## Work request
Write each line again exactly as it is, from the opening line of the records below through the one containing "Given: Click the Обсяг", and add nothing.

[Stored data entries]
········

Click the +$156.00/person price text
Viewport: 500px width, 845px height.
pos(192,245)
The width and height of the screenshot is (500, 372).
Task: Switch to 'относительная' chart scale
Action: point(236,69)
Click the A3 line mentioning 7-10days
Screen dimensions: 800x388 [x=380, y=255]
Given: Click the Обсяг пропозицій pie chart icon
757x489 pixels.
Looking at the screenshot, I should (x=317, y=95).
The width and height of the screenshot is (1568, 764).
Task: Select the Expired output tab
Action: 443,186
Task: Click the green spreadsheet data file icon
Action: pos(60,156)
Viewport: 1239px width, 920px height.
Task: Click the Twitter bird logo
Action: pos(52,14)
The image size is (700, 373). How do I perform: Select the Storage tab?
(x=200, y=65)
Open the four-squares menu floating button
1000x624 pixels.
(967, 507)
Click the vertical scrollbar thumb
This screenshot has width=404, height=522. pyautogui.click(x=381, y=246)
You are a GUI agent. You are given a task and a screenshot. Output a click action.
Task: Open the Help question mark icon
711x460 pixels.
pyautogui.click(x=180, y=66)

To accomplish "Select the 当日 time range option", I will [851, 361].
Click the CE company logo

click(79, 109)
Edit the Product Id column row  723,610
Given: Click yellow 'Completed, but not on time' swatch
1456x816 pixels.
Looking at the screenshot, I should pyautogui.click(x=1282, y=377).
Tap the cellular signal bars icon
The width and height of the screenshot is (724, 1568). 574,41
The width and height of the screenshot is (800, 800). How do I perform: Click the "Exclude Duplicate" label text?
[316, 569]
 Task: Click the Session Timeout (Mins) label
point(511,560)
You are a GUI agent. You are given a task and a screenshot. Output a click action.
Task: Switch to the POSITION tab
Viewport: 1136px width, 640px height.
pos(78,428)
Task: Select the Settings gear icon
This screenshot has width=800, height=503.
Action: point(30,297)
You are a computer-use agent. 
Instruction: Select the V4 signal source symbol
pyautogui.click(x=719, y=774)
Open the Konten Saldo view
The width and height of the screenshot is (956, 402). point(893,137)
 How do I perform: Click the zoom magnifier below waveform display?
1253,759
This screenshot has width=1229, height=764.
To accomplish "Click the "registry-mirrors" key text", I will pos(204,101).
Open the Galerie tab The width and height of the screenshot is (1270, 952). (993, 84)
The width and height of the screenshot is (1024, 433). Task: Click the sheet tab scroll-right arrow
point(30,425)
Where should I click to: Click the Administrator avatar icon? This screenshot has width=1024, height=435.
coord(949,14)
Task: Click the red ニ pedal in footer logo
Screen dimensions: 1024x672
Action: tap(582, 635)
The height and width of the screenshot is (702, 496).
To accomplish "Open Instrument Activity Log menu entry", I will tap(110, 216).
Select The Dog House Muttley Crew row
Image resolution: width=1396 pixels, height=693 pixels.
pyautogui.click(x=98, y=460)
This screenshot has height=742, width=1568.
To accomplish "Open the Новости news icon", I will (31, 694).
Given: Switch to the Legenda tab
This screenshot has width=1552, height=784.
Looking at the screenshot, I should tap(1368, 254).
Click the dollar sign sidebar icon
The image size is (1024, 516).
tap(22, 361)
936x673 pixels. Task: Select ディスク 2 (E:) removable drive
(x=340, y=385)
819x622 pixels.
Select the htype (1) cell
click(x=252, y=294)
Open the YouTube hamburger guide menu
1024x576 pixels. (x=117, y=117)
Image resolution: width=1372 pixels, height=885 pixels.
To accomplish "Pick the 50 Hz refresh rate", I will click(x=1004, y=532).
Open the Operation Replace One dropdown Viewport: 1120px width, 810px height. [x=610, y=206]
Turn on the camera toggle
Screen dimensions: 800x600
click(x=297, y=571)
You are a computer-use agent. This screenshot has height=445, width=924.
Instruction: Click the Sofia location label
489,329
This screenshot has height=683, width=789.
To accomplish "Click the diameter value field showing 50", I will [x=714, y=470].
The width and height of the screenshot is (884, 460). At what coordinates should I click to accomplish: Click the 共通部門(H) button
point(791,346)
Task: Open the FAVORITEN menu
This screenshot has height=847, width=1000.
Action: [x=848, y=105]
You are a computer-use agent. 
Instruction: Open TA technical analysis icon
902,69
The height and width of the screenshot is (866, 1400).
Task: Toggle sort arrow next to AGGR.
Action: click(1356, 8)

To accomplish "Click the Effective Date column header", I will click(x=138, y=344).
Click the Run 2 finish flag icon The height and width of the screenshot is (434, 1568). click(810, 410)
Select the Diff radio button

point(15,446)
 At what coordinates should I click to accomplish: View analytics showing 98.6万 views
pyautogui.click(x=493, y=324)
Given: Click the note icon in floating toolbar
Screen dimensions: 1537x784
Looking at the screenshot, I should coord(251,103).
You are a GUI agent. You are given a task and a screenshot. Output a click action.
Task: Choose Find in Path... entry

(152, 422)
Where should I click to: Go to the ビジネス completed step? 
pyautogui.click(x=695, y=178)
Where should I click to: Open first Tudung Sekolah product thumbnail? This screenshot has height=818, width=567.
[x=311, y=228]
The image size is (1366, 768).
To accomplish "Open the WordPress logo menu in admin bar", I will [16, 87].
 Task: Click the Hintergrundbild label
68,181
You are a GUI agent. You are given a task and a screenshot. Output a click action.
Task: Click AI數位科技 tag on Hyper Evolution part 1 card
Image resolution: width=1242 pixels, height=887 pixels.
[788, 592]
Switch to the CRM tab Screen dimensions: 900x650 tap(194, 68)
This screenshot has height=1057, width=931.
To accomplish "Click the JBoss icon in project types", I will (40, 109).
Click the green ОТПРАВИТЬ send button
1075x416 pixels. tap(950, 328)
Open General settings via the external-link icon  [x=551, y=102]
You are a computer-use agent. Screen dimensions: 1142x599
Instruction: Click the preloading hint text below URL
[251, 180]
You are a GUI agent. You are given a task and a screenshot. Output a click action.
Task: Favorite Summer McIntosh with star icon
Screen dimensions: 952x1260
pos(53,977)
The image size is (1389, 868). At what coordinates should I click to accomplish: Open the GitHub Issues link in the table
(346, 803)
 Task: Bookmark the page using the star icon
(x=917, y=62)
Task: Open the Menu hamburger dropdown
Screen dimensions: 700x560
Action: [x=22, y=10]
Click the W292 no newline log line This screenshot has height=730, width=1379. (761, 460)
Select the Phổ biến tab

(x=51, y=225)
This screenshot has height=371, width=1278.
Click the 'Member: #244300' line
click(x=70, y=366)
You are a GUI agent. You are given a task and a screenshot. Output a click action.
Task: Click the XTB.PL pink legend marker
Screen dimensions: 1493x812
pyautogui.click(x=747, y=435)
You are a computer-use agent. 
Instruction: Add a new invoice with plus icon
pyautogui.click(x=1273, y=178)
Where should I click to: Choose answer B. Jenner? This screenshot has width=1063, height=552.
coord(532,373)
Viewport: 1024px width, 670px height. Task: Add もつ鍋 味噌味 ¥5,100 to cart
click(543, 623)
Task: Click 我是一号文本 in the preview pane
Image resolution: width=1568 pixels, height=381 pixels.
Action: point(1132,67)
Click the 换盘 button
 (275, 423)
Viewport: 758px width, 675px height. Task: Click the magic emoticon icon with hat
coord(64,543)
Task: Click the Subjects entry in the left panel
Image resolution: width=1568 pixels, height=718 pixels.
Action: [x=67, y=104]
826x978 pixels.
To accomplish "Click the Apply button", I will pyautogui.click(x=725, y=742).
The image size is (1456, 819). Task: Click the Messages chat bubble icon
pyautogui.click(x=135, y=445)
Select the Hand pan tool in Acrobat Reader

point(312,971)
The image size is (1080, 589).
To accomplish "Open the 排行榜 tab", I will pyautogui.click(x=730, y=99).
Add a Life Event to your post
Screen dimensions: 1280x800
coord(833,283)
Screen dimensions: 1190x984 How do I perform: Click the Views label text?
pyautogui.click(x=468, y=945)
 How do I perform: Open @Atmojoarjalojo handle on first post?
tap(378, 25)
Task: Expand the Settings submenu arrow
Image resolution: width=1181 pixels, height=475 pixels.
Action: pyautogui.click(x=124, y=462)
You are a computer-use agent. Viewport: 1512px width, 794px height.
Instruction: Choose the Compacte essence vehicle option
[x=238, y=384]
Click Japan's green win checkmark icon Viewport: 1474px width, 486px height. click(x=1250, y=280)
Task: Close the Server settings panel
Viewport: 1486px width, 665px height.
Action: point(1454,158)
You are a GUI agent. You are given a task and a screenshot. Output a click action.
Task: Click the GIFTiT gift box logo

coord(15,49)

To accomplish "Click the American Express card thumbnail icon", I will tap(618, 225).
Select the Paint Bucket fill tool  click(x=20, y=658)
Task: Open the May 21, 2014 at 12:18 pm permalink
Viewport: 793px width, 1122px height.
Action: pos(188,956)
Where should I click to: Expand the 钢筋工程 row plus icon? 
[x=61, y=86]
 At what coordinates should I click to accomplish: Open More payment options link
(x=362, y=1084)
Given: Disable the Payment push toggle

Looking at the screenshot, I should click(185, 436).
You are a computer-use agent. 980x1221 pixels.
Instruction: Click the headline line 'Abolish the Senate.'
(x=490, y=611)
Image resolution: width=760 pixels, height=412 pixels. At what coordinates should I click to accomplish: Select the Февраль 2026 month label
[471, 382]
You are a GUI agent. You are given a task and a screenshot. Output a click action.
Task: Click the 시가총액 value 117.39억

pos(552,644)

········

## Expected answer
Click the +$156.00/person price text
Viewport: 500px width, 845px height.
pos(192,245)
The width and height of the screenshot is (500, 372).
Task: Switch to 'относительная' chart scale
Action: point(236,69)
Click the A3 line mentioning 7-10days
Screen dimensions: 800x388 [x=380, y=255]
Given: Click the Обсяг пропозицій pie chart icon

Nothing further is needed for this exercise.